In efforts to come up with a criminal profile, every detail that could even vaguely be relevant must be compiled. That's what the Spanish authorities are now doing. The deed is atypical of ETA, since it was directed blindly against innocent civilians and because the Basque organization neither issued a warning nor took responsibility for the attacks afterwards. This point is important, since in carrying out attacks, ETA normally aims to show that it still exists and that it's indestructible. But that only works if it takes responsibility for its actions.

Yet other signs point to ETA, not just overeager Spanish officials who see ETA as the source of all evil. Instead, there are indications that the explosives used were identical to what ETA has used in the past. Even more incriminating is the fact that at least two planned ETA attacks on trains were thwarted in the past few months.
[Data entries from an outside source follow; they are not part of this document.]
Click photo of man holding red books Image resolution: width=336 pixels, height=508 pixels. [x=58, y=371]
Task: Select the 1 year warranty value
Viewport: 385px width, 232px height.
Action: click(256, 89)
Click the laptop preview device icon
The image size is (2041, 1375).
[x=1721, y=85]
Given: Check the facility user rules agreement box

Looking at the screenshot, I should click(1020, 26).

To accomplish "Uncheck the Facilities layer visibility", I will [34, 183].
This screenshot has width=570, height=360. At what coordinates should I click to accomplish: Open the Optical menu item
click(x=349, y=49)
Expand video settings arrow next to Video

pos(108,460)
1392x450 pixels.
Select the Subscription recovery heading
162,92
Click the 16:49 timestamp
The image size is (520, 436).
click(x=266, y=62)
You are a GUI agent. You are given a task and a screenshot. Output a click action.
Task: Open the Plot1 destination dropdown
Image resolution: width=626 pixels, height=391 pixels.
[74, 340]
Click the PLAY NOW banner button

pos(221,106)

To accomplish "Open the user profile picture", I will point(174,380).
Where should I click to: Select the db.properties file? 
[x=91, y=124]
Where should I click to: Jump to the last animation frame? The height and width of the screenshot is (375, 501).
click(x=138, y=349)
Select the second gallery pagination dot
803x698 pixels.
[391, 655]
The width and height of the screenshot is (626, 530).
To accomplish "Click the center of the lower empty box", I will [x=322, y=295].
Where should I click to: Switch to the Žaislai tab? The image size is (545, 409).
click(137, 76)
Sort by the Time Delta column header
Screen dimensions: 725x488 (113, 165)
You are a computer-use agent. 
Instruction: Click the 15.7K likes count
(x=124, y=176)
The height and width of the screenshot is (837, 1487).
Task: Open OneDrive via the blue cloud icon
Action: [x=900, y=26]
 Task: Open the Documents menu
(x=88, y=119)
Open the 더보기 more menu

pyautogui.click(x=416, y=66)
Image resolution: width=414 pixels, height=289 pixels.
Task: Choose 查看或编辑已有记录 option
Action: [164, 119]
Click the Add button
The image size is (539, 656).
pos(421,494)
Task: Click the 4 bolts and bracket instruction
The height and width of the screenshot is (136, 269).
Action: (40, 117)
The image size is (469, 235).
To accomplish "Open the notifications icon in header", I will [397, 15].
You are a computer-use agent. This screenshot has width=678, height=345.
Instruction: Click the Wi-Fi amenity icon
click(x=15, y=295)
Sending investigators off track?

Thus, the chain of evidence appeared to have been quickly closed -- if only a van hadn't been found with detonators and recordings of Quranic verses. And if an e-mail hadn't been received in London in which -- keeping with Osama bin Laden's style -- the deeds were exalted as a blow to the "crusaders" and further attacks were threatened. This is a capital way to serve theories of a second criminal profile, of Islamic terrorists from al Qaeda (or its surroundings).

But here too caution is necessary, not just because people close to ETA immediately said the attacks could only have been committed by "Arab resistance." Was it merely an attempt to send investigators on the wrong track? The van with the Quran recordings could be as much. Someone with the organizational "talent" to hide a dozen bombs in numerous trains and set them off simultaneously is certainly capable of leaving false clues.

Knee-jerk reaction

Such clues only lead in one direction these days. No matter where, since Sept. 11 the first suspect is always Osama bin Laden's al Qaeda -- sometimes with good reason, often surely just because it's easy. Reasons enough are quickly listed. In Iraq just as now in Madrid, wasn't it Osama bin Laden personally who, on an audio cassette in October, threatened the Spanish as close allies to the USA? Hadn't the Spanish become victims of targeted attacks in Iraq?

Still, there is an important departure from al Qaeda's previous behavior: It does issue threats in advance but normally leaves open who carried out the deeds. That's why an e-mail claiming responsibility is suspicious, for terrorist "successes" have many fathers. The Internet makes it easier than ever for terrorist freeloaders to communicate "confessor" spam mails. In the end what counts is proof, not theories, no matter how plausible they sound.